2026F Set Up a Stronger Volume and Price Earnings Bridge

We view MEDC’s project pipeline as supportive for FY26-27F earnings visibility. Near-term volume uplift should come from Bualuang Phase-1, targeted onstream in 2Q26F, while further development at Suban, Sambar, Bualuang and Sakakemang should sustain med-term production. Sakakemang remains a key medium-term gas catalyst, with first gas targeted in 3Q27 via Corridor infrastructure. MEDC also re-entered Malaysia through the Cendramas PSC, holding 50% as operator, with four producing oil fields, around 7,000 BOPD current production, and three DROs. In Oman, the Khaleel discovery adds exploration upside, while power growth is supported by Ijen, Sumbawa PV and Batam IPP expansions.

 

Maintain Buy rating with an unchanged TP of Rp2,200.

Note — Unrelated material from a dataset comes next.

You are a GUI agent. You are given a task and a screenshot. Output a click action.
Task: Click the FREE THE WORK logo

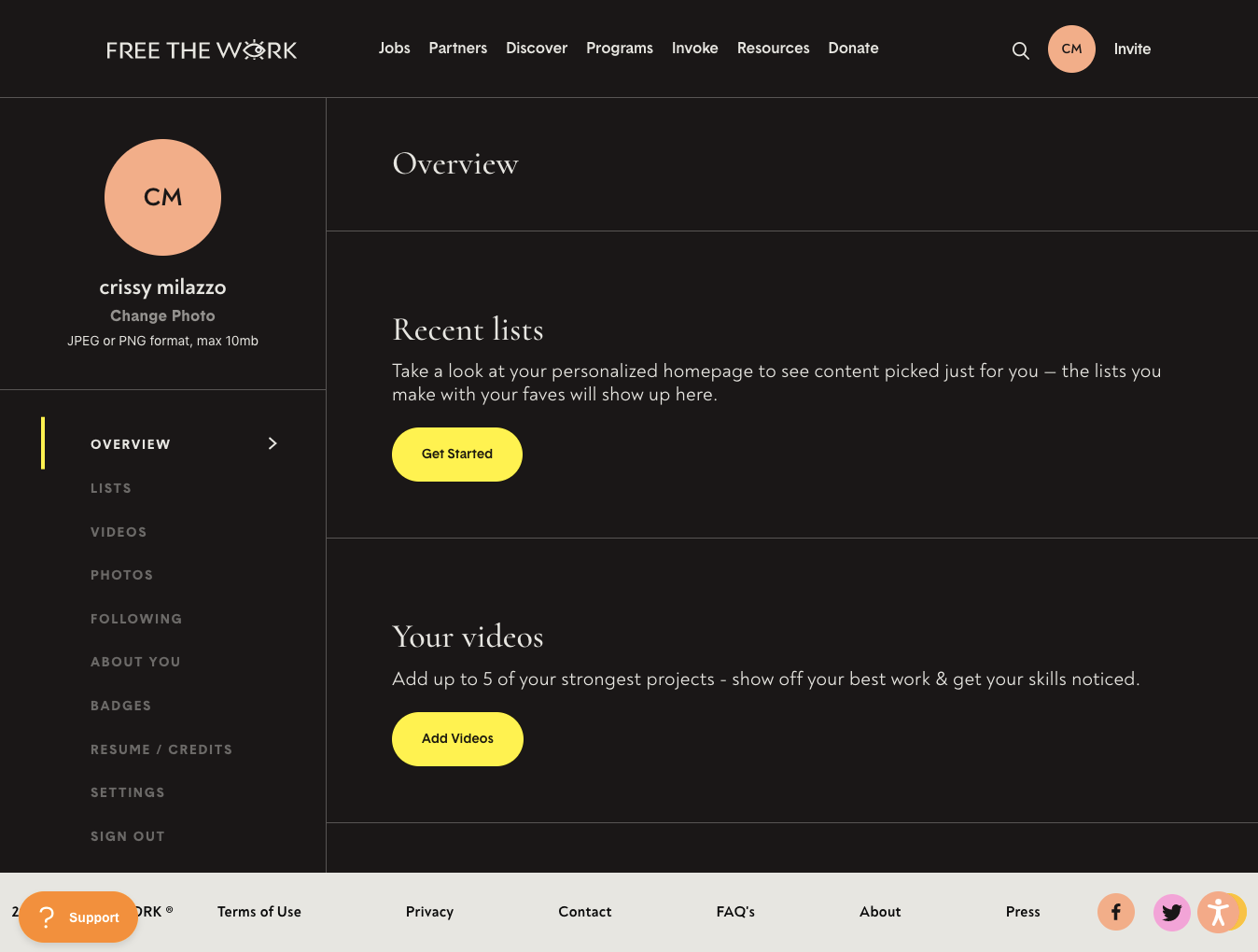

We maintain our Buy rating on MEDC with unchanged SOTP-based TP of Rp2,200, as 1Q26 results support our earnings recovery thesis. Mgmt. guidance at FY26F remains intact, with O&G production of 165-170 MBOEPD, power sales of 4,550 GWh, O&G cash cost <US$10/boe, and capex of ~US$430mn. Key downside risks remain lower-than-expected oil price, weaker production delivery, project delays, higher cash cost, geopolitical escalation in the Middle East, and slower-than-expected AMMN smelter ramp-up.